Consider as we suggested that you will need to clean up whatever it is you opened in your PIPELINED function. You can as we did call outside utilities like DBMS_LDAP. Your logic will typically loop through all rows returned in your PIPELINED function and when done, close your LDAP session. But if you fail to consume all rows, and you do not code the NO_DATA_NEEDED exception, then your PIPELINED function will quite without closing your LDAP session, eg. without calling the UNBIND_S routine. Why? Because the NO_DATA_NEEDED exception will send you to your exception handler. Interestingly NO_DATA_NEEDED although an exception, acts like only half an exception. It will force your code to branch to your exception handler or if you do not have one, exit. But beyond that it does not seem to propogate to the next layer for a NO_DATA_NEEDED exception will never be reported if you don't handle it. It will just be ignored. Tom Ktye explains this a little in his article for which a link is provided below.

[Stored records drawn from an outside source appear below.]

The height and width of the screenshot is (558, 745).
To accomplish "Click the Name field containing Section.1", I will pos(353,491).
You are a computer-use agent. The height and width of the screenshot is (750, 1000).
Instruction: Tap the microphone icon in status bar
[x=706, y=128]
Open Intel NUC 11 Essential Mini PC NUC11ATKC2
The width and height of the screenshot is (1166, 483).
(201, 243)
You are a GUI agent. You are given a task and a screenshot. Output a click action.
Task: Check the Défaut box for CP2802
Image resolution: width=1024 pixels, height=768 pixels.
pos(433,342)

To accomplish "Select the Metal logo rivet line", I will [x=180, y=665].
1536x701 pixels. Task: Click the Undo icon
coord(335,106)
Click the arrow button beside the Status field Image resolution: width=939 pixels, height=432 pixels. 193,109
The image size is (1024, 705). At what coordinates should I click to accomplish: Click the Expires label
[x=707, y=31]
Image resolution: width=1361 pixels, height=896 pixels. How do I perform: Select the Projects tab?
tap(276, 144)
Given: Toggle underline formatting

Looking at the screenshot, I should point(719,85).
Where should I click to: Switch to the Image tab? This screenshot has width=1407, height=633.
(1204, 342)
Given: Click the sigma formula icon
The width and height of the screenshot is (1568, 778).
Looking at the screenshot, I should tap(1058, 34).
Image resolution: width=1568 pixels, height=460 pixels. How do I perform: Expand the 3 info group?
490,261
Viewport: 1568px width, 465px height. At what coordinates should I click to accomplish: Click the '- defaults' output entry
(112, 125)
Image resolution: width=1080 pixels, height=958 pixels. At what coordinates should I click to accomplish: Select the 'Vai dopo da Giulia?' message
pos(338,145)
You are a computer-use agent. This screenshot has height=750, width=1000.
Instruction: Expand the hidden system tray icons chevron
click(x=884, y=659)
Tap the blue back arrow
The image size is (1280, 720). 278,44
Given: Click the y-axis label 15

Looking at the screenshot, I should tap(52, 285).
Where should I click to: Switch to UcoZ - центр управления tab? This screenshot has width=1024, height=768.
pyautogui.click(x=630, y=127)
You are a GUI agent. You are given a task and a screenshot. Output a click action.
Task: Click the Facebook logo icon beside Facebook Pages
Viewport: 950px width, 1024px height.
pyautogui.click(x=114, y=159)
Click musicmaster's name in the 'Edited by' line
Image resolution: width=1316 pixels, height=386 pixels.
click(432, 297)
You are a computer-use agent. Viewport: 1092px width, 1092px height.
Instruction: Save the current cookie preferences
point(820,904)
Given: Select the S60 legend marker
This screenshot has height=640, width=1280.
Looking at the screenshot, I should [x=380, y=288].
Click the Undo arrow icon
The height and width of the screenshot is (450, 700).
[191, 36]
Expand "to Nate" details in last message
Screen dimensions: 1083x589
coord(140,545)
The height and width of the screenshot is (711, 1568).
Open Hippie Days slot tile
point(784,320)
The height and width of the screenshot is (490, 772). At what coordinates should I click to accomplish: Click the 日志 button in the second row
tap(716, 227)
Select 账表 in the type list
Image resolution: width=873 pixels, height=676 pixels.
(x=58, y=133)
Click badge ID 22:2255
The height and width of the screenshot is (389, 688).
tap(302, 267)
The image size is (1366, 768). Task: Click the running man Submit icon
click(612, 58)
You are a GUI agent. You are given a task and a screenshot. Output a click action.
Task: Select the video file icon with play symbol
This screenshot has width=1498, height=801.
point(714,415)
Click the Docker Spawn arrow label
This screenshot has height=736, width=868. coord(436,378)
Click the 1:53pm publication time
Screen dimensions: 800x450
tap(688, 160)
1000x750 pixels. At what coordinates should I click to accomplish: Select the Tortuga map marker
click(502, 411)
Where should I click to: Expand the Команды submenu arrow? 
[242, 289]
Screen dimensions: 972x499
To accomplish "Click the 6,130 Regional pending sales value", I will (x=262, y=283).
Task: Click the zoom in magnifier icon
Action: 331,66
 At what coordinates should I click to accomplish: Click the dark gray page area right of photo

This is what happened to us. Once we put the following exception in our function, the error went away because we trapped for the NO_DATA_NEEDED exception and closed the LDAP session when it happened.

exception
   when no_data_needed then
-- unbind from the directory  
      retval := DBMS_LDAP.unbind_s(my_session);

So to recap.

ORA-31223: DBMS_LDAP: cannot open more than 63 LDAP server connections This error means you failed to call DBMS_LDAP.UNBIND_S. You failed to do so many times and each time you left a session open to your LDAP server (I would call this a LEAK). Once you reach some limit (I think the default being 63), you will get this error. Once you have this error you will not be able to call LDAP again successfully. You must close your session so that Oracle can clean up for you and close your erroneously left open LDAP sessions. You need to figure out why you are not calling the UNBIND_S call and fix it. Our suggestion is to start with these possible reasons:

1) you did not code the call
2) you commented out the call
3) you branched around the call
4) your code generates some error and goes to an exception handler or otherwise exits and thus bypasses the call
5) your pipelined table function generated a no_data_needed exception which you did not handle to cleanup with

Here is the link to Tom Kytes page on NO_DATA_NEEDED. http://tkyte.blogspot.com/2010/04/nodataneeded-something-i-learned.html

Good luck, Kevin and Dave.

Comments

Dear Kevin ,

Thanks a lot for your great efforts here,

I couldn't compile the code, TOAD is saying:
PLS-00201: identifier 'T_EMP' must be declared. Can you fix it? Any chance to send an 'IN' parameters to call the function with variable parameters? Please let me know how?